The hidden side of AirPods pro
Cemeteries are full of companies that didn’t understand the power game.
From Apple news room (October 30, 2019):
AirPods Pro went on sale on Wednesday, October 30, around the world. AirPods Pro join the AirPods family and feature Active Noise Cancellation, Transparency mode, sweat and water resistance, and superior, immersive sound, in an all-new lightweight, in-ear design.
Alex Danco in a recent post entitled The Audio Revolution shows how the billions of headphones of all kinds that afflict our ears are gradually changing our perception of things in a profound way. For him, these headphones could well be responsible for the end of globalization and the return of nationalism. It is based on the writings of Marshall Mac Luhan, an English professor at the University of Toronto, who was very much in vogue in the 1960s and 1970s, for having developed a theory postulating the primacy of the medium over the message. Marshall Mac Luhan, in a deterministic vision, explained history through the media: speech had brought tribalism, printing Cartesianism and then nationalism, radio had exacerbated the latter, and television would bring the global village. Knowing that Marshall Mac Luhan passed away in 1980, it is important to recognize the relevance of his intuitions and their predictive power. It gave me the idea to explore the ideas of this university professor to see the implications for the strategic positioning of media companies today. The trend towards noise-reducing headphones is worth exploring.
Marshall Mac Luhan's thesis
It is structured around the following elements:
The medium (headphones, press, radio, TV, telephone, internet, etc.) is a tool that extends our senses, it integrates with them to such an extent that it eventually alters them for better or worse.
The alteration occurs because the medium tends to over-sell one sense at the expense of the others. The senses are like muscles that can atrophy or hypertrophy. Therefore, the impact on our constitution is permanent.
Our natural constitution requires us to process information by shortcuts. We fill in the blanks, no need for the information to be given 100%, this saves the energy expended by our neurons while leading to our active participation. Our attitude is probabilistic and we make connections by crossing our different senses to fill in the blanks.
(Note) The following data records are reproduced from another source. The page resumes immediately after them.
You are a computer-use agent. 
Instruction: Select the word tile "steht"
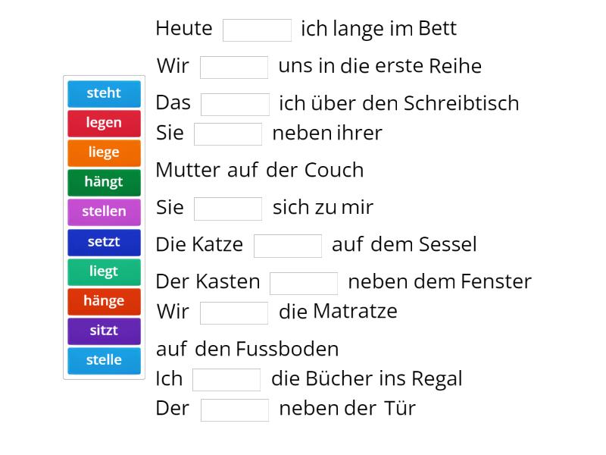103,93
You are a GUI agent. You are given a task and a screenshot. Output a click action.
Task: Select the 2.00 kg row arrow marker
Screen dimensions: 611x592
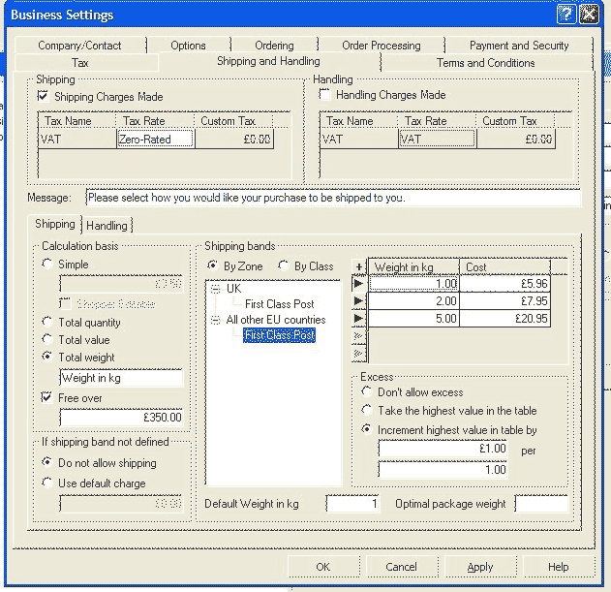358,301
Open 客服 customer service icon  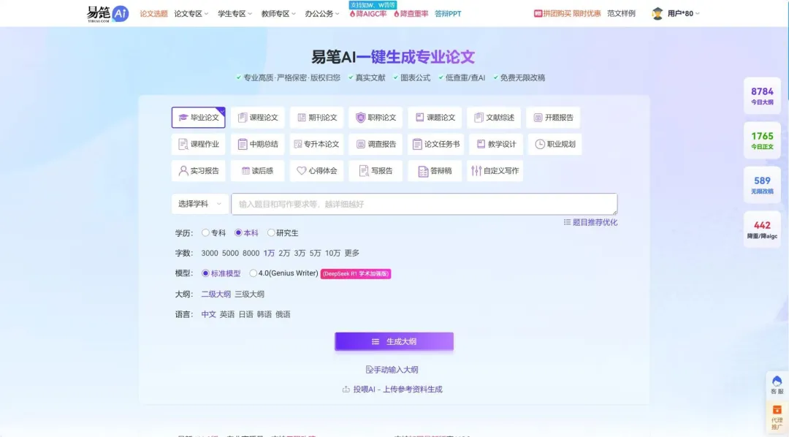click(777, 381)
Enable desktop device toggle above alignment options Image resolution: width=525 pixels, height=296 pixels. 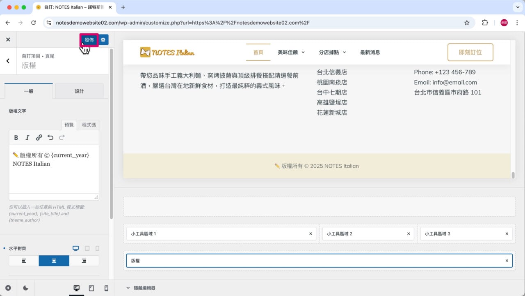pos(75,248)
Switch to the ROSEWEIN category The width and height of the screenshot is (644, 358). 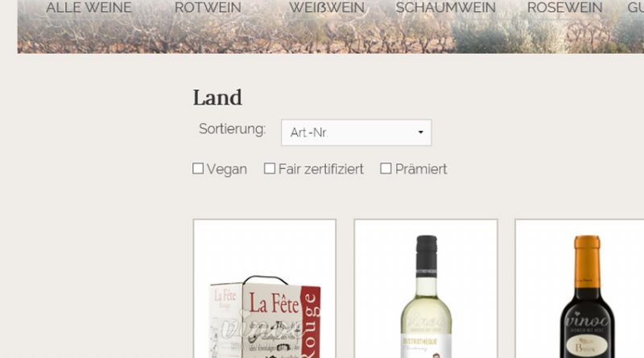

To make a comparison, we are equipped with ARM processors rather than Intel chips: fewer calculations for an almost as good result, at least sufficient for a smartphone...and or brain, provided we make a small effort to participate.
Not all media are equivalent: some use many of our senses in a balanced way (usually hearing and sight) and respect our participatory nature. Others use only one sense. They may then tend to overload it with information, compensating for the disadvantage of imperfect participation. Such a media atrophies our automatism of participation, of the management of ambiguity (the magic mix between the different senses) and exacerbates our desire to be secure (100% certain).
Marshall Mac Luhan thus classifies the media into two categories: cold, those that respect our participatory nature and warm, those that overload one of our senses with information: "a medium is hot when it extends one of the senses and gives it high definition" explains Marshall Mac Luhan. In its terminology, printing was a hot medium that exacerbated rationalism (absence of ambiguity related to the coordination of senses) and nationalism (need for security, our sense of sight learns to be 100% sure). Television, on the other hand, was a cold medium because it used two senses and it was necessary to fill in the blanks (this was the case in Mac Luhan's time when the signal was very weak, it is more debatable today). Here are some examples given by the author himself: "A cartoon is a "low" definition, simply because very little visual information is provided." Radio is generally a hot medium; print, photography, film and painting are essentially hot media. "Any hot medium allows for less participation than a cold medium, such as a lecture course allows less participation than a seminar, and a book less than a dialogue. »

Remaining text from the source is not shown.